About this exercise: Gather, from the data below, each line in which the word "heart" occurs.

(Stored data)

══════

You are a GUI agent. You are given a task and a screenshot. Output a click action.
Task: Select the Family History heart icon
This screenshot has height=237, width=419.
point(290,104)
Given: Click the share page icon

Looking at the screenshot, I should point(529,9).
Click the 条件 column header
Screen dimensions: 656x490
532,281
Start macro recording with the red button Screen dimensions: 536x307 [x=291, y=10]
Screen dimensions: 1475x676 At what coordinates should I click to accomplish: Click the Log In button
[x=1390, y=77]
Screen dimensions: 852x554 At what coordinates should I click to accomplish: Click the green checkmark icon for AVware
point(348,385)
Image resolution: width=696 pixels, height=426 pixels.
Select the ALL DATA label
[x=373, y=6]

══════

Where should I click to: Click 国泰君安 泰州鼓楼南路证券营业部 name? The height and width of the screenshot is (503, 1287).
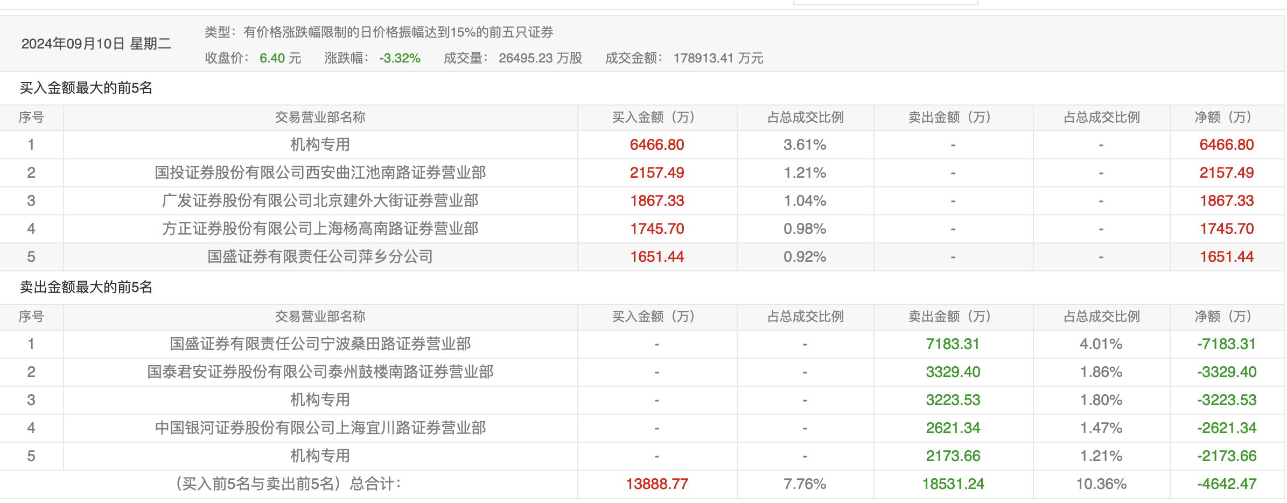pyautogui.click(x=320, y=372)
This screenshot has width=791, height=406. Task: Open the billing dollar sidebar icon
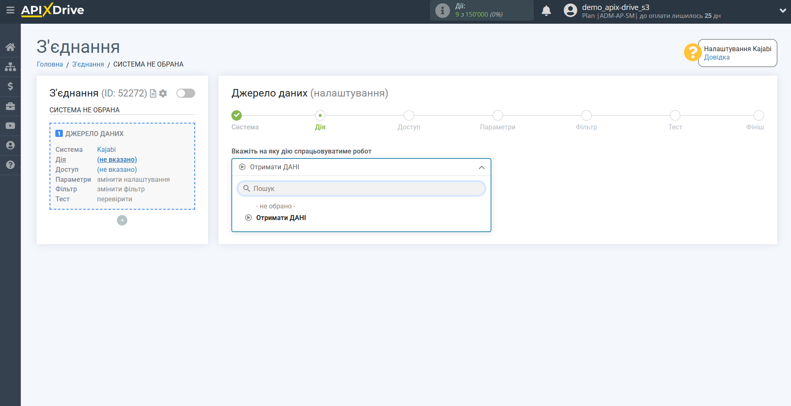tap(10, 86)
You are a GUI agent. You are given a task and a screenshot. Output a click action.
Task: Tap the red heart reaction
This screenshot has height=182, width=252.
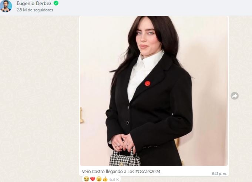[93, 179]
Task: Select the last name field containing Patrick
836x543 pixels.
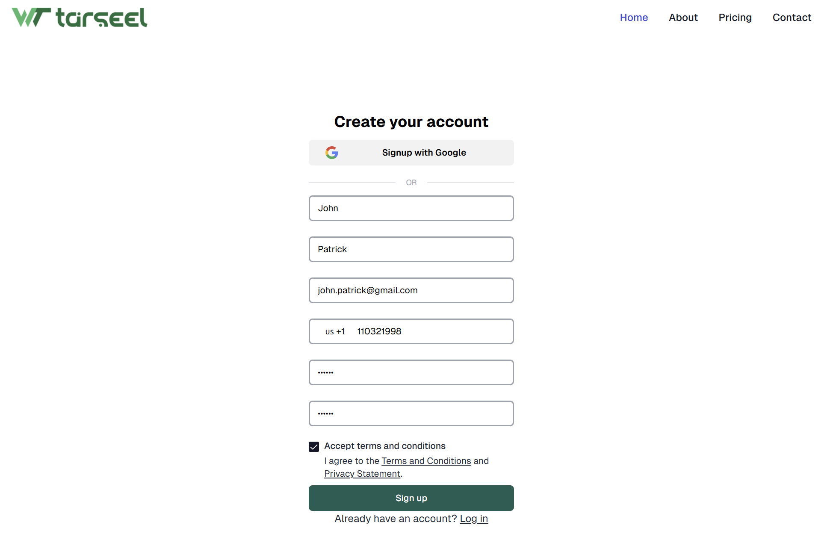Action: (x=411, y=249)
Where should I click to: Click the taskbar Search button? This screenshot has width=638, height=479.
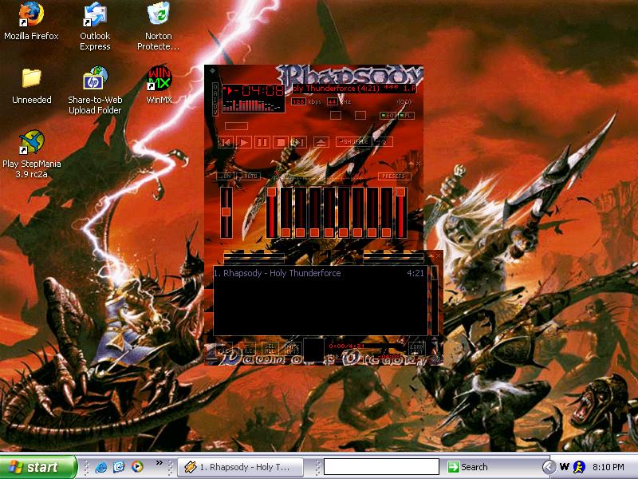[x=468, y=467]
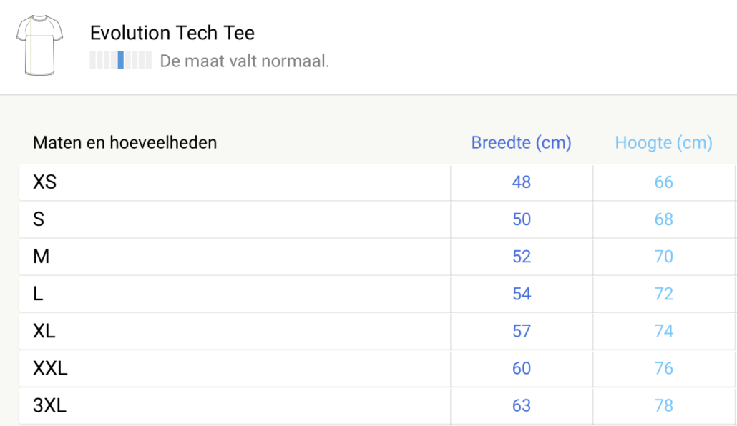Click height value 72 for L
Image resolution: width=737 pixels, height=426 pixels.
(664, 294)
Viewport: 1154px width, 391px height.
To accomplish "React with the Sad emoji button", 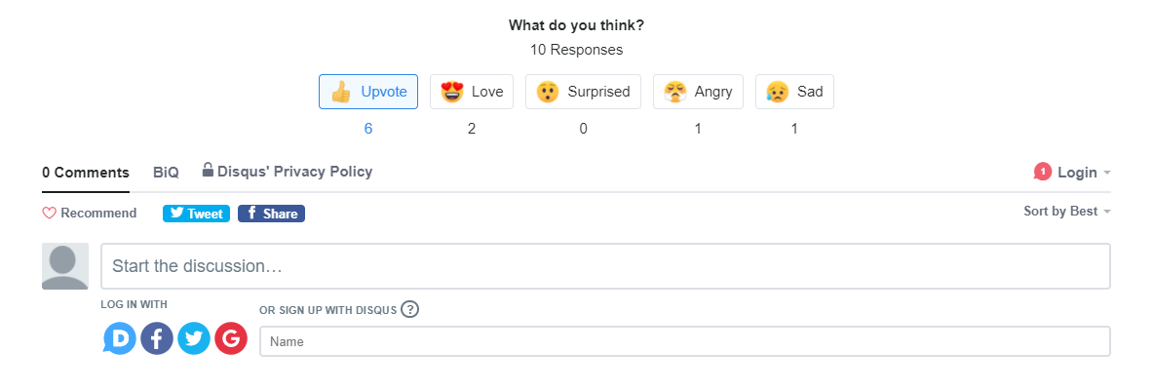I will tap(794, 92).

══════

Output for this task:
Task: Select the Family History heart icon
Task: Tap the red heart reaction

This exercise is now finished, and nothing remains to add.